--- SELECTED EXTRACT Enclosed Below ---
Hi,
HAProxy 2.4.13 was released on 2022/02/16. It added 28 new commits
after version 2.4.12.
No need to read this if you already read the 2.5.2 announcement :-)
This is essentially the same as what changed from 2.5.1 to 2.5.2, except
master and httpclient, so I'm copy-pasting here the relevant parts below.
This version addresses a few long-term bugs that have been keeping us
quite busy for far too long, but ultimately it's satisfying to know that
these ones are gone and that they won't be casting a doubt over every
single bug report.
The main issues fixed in this version are:
- a tiny race condition in the scheduler affecting the rare multi-
threaded tasks. In some cases, a task could be finishing to run
on one thread and expiring on another one, just in the process
of being requeued to the position being in the process of being
calculated by the thread finishing with it. The most likely case
was the peers task disabling the expiration while waiting for other
peers to be locked, causing such a non-expirable task to be queued
and to block all other timers from expiring (typically health checks,
peers and resolvers, but others were affected). This could only
happen at high peers traffic rate but it definitely did. When built
with the suitable options such as DEBUG_STRICT it would immediately
crash (which is how it was detected). This bug was present since 2.0.
--- End of Enclosed SELECTED EXTRACT ---
TASKS AND EXERCISES:
1. Answer these questions about the HAProxy 2.4.13 announcement:
(a) On what date was HAProxy 2.4.13 released?
(b) How many new commits did it add after version 2.4.12?
(c) Since which version had the scheduler race condition been present?
2. Using the HAProxy 2.4.13 announcement, explain in one to three sentences why the scheduler race condition could stop other timers, such as health checks, from expiring.
3. Pick up the HAProxy 2.4.13 announcement after its last sentence and continue it.
None of these lines are needed.
--- DATA SHOWN Enclosed Below ---
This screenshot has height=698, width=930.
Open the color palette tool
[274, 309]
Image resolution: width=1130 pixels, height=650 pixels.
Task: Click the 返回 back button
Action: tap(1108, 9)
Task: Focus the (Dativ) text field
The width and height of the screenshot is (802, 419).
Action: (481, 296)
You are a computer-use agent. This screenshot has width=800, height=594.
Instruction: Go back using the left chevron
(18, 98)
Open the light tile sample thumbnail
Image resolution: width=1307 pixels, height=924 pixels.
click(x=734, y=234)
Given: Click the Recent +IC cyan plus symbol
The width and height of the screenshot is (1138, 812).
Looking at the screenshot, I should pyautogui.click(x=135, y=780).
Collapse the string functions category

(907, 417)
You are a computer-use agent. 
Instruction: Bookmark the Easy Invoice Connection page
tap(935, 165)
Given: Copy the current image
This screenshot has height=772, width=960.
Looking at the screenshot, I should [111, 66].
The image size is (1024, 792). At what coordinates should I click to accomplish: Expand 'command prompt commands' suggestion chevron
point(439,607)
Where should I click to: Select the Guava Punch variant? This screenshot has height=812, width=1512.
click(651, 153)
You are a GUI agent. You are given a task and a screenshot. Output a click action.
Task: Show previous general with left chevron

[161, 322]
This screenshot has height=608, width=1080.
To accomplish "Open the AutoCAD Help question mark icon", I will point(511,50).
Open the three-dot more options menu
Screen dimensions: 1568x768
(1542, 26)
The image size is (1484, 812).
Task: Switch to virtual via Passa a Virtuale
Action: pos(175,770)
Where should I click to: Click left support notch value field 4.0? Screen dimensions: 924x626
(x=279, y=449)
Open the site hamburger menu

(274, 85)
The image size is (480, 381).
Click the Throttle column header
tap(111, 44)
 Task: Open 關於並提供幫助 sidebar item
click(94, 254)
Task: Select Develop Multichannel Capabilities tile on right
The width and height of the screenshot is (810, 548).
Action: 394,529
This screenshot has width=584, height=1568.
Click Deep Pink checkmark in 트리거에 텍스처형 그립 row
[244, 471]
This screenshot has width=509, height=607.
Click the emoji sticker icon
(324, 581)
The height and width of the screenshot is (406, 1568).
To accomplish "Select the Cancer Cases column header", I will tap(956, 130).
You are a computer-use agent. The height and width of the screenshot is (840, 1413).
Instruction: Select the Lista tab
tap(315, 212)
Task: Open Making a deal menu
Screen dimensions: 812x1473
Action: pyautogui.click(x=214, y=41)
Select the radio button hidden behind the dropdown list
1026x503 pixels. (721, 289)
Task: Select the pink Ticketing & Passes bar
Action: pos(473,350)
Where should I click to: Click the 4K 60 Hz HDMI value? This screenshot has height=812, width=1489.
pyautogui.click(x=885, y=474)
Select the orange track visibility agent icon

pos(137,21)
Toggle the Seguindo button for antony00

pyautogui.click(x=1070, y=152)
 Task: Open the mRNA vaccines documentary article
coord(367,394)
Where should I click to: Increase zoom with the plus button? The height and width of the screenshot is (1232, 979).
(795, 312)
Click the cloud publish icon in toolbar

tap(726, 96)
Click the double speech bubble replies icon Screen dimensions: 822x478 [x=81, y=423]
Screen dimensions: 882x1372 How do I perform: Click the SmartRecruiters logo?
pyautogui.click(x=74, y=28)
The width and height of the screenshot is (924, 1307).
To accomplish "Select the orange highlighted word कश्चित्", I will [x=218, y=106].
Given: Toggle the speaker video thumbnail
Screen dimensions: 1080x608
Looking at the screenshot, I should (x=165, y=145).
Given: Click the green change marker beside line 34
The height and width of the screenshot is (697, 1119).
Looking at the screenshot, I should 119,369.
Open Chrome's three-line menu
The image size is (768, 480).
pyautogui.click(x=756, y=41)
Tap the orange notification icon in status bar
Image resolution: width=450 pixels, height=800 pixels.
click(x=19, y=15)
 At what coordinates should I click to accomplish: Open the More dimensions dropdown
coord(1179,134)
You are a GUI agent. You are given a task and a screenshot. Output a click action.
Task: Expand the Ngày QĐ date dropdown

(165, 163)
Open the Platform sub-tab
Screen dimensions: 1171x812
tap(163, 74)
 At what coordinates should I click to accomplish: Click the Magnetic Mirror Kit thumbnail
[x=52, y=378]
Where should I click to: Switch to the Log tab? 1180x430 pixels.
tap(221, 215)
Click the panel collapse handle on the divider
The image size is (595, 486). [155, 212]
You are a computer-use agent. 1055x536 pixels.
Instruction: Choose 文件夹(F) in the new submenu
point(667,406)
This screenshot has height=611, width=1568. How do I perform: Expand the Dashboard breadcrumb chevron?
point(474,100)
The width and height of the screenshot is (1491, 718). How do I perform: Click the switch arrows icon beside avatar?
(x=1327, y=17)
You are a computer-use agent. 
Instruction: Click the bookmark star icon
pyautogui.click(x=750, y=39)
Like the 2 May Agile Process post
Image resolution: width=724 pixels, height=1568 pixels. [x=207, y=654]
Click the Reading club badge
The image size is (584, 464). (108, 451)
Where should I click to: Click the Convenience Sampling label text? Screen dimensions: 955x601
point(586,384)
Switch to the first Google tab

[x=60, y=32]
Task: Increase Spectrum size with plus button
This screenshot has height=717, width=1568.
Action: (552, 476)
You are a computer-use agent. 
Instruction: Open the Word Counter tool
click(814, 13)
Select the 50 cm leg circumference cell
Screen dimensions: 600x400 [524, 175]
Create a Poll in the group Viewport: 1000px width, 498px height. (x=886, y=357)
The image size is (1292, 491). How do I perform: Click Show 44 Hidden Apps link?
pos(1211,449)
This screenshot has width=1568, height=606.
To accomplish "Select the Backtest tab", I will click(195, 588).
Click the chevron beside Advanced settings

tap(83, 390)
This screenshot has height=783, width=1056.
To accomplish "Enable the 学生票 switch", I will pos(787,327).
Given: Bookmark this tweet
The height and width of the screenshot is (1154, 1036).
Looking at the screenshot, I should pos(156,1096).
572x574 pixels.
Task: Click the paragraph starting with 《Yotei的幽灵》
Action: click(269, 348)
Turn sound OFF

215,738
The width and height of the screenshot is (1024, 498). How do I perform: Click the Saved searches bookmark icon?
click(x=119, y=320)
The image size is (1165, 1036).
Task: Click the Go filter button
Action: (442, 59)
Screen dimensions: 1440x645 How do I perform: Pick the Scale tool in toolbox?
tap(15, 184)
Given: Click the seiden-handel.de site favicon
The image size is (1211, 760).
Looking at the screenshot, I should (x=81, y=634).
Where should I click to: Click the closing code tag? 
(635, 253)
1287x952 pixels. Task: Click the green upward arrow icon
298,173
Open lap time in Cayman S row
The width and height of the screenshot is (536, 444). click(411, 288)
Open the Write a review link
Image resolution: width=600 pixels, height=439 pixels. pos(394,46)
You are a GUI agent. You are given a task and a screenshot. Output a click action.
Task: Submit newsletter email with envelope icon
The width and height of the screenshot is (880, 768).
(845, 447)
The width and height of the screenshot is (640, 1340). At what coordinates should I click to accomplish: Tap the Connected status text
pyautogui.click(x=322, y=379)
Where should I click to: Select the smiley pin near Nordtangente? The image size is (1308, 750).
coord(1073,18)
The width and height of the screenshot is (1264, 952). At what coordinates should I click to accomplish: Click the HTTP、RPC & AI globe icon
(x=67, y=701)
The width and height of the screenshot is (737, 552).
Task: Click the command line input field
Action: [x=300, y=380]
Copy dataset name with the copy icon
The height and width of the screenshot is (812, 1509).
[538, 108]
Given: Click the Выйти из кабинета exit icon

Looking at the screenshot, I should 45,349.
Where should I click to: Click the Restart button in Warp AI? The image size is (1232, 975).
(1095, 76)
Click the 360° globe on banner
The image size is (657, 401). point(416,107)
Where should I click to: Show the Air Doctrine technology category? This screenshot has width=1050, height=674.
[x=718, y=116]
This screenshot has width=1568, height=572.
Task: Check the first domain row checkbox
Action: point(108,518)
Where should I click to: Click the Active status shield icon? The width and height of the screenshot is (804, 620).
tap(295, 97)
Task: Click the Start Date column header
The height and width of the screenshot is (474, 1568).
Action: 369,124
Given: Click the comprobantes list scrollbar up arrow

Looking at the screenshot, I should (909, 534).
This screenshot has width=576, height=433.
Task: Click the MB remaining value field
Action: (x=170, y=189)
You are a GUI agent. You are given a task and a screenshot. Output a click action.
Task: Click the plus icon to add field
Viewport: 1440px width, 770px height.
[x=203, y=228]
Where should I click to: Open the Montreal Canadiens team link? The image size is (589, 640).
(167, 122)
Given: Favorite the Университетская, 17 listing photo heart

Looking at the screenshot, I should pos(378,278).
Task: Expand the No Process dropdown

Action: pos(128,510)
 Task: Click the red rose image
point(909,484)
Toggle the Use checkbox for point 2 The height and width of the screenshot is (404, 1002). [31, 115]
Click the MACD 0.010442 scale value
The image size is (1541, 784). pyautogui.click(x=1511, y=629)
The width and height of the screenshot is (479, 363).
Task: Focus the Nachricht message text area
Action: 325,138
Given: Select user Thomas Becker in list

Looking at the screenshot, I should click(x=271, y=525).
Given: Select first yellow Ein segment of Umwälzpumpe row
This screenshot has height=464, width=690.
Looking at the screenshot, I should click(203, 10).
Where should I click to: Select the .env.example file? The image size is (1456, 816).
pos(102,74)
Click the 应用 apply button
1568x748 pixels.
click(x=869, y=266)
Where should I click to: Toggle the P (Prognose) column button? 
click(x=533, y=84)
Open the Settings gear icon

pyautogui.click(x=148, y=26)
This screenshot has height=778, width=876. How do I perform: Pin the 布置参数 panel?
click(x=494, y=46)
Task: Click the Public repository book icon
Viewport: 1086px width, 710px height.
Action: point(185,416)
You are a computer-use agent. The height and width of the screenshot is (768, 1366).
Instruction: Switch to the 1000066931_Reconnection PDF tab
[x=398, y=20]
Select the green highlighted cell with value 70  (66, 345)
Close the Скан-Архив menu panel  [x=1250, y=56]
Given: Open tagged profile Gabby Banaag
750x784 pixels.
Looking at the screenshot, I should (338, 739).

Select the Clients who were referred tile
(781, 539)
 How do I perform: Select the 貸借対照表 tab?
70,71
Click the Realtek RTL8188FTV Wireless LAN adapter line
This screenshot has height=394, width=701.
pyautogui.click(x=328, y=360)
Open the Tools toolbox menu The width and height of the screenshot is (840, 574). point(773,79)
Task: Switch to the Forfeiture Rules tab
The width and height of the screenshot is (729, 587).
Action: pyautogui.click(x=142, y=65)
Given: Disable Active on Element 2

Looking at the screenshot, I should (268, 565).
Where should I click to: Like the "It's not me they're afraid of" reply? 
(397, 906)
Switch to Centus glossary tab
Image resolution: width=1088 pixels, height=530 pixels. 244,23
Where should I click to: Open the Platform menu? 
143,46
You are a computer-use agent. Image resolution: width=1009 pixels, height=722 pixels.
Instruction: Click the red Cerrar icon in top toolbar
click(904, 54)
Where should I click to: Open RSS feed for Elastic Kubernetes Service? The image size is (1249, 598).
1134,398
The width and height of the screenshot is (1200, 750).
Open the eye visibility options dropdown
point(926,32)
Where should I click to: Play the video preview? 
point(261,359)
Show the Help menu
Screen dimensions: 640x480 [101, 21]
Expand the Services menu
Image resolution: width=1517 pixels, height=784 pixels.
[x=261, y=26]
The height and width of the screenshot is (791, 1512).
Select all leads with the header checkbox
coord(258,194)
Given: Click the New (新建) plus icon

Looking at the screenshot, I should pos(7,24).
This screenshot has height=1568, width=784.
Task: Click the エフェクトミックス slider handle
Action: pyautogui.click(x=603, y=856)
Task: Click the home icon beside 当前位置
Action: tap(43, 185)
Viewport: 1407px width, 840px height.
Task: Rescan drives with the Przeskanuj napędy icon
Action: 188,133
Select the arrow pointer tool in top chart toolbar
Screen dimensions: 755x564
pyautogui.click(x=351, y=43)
--- End of Enclosed DATA SHOWN ---
TASK ANSWERS:
1.
(a) 2022/02/16
(b) 28
(c) 2.0

2. The peers task could disable its expiration while waiting for other peers to be locked. Because of the race, that non-expirable task could be queued, and it then blocked all other timers from expiring.

3.
- a bug in the Set-Cookie2 response parser may result in an infinite
loop triggering the watchdog if a server sends this while it belongs
to a backend configured with cookie persistence. Usually cookie-based
persistence is not used with untrusted servers, but if that was the
case, the following rule would be usable as a workaround for the time
it takes to upgrade:
http-response del-header Set-Cookie2
It reminded us that 2.5 years ago we were discussing about completely
dropping Set-Cookie2 which never succeeded in field, Tim has opened an
issue so that we don't forget to remove it after 2.6. This issue was
diagnosed, reported and fixed by Andrew McDermott and Grant Spence.
This bug was there since 1.9.
- a bug in the SPOE error handling. When a connection to an agent dies,
there may still be requests pending that are tied to this connection.
The list of such requests is scanned so that they can be aborted,
except that the condition to scan the list was incorrect, and when
these requests were finally aborted upon processing timeout, they were
updating the memory area they used to point to, which could have been
reused for anything, causing random crashes very commonly seen in
libc's malloc/free va openssl, or haproxy pools with corrupted pointers.
In short, anyone using SPOE must absolutely update to apply the fix
otherwise any bug they face cannot be trusted as we know there's a rare
but real case of memory corruption there. This bug was present since
1.8.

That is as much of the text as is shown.